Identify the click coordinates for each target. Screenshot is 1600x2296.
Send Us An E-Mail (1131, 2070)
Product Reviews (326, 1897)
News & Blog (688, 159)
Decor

◇ ◇ ◇

Work task: Retype each line of the material above exactly.

Solution:
Identify the click coordinates for each target. Screenshot is 1600x2296.
Send Us An E-Mail (1131, 2070)
Product Reviews (326, 1897)
News & Blog (688, 159)
Decor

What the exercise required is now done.